Stored items:
+ + +
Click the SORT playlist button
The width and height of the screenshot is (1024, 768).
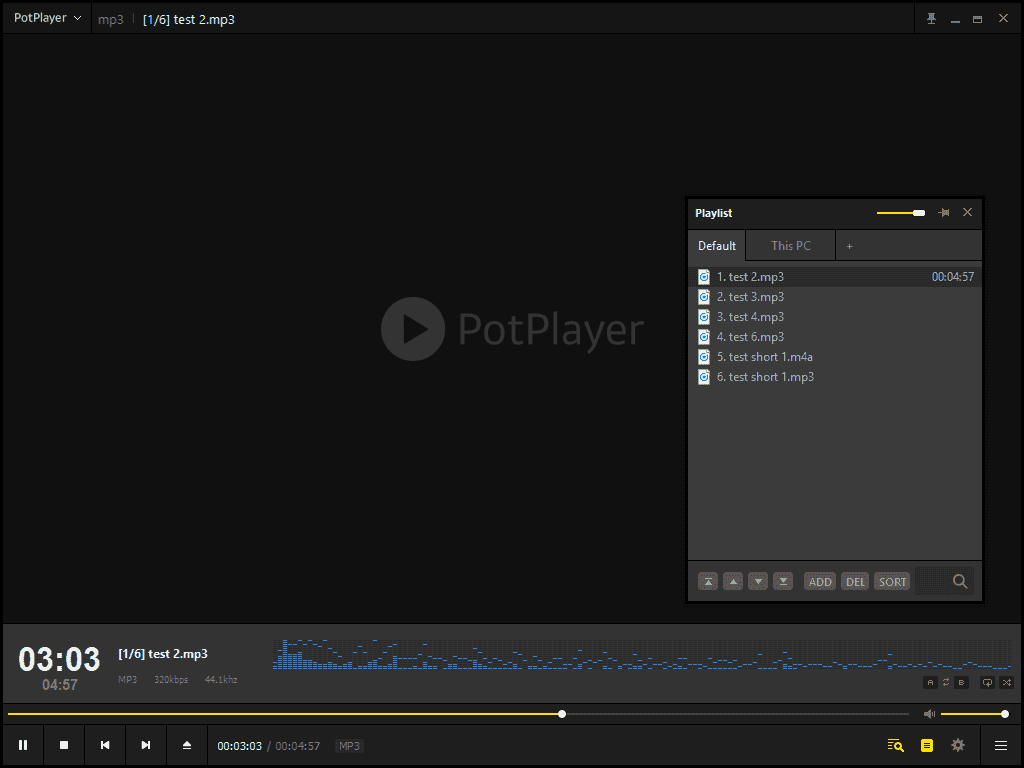[891, 581]
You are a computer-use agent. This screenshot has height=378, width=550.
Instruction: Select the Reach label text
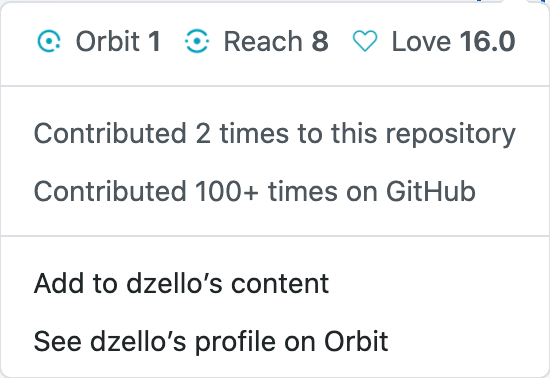click(x=263, y=41)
+ + +
A faithful copy of all the data above is required, printed exactly and with no pictures.

■ **Answer section**
Click the SORT playlist button
The width and height of the screenshot is (1024, 768).
[891, 581]
You are a computer-use agent. This screenshot has height=378, width=550.
Instruction: Select the Reach label text
click(x=263, y=41)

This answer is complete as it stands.